I have two kids, ages six and nine, two dogs, three cats, a husband, and I work part time nights and go to school.
People sometimes ask me how do you do it? I don’t know how I do it, I just do. It’s exhausting, but it’s something I have to do, because my dream is to be a registered nurse, and I won’t quit until I’ve achieved my dream.
People ask me if I miss my kids. Are you kidding? No! I like to spend as much time away from those brats as possible!
I’m joking. Of course I love my kids more than anything. It’s a bit easier now because they’re both in school, so when I’m in school, so are they, and I work nights when they’re sleeping.
It has been stressful, of course. Our latest stress is looking for a new daycare for the fourth time in as many years.
There are times I think it would be easier to just quit school and work full time, but I tell myself to just keep going. It will be worth it in the end. I will be able to work less, and make more, and I will be happier doing what I’ve always wanted to do. I think that’s the recipe for happy kids: a happy mom.
My work has been fabulous at encouraging me to keep up with my schooling.
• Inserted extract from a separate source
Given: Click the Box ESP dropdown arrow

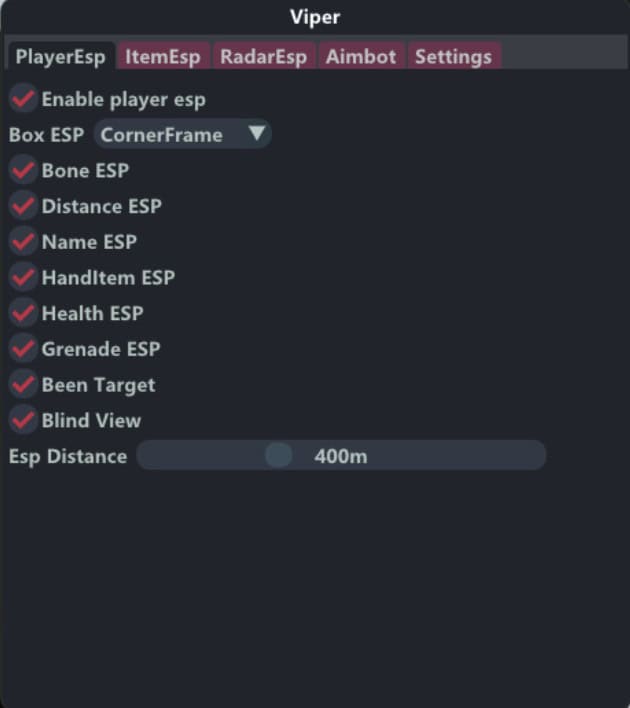Looking at the screenshot, I should [257, 134].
They arrange my work schedule around my school schedule, even though they have to make changes to the schedule at the last minute. They always say school is first priority.
Having a supportive family really helps too. I don’t know how I would have gotten as far as I have without my mom. She drives an hour each way to babysit my kids whenever I need her. And if she isn’t available, I have a fantastic sister-in-law who helps out, too.
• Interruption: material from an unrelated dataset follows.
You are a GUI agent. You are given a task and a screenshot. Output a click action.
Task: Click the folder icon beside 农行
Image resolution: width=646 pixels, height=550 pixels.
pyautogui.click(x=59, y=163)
None of us knows what the future holds. Being able to support yourself is so important. When you find yourself facing the most stressful time in your life, if you know that at least you won’t have to worry about money, it will make the stressful moments much easier to get through.
So when I get home at 8:00, go to sleep for a few hours, then wake up and go to school, all the while stressing about what we’re going to do about our daycare situation…AGAIN…I just tell myself to just keep swimming, just keep swimming…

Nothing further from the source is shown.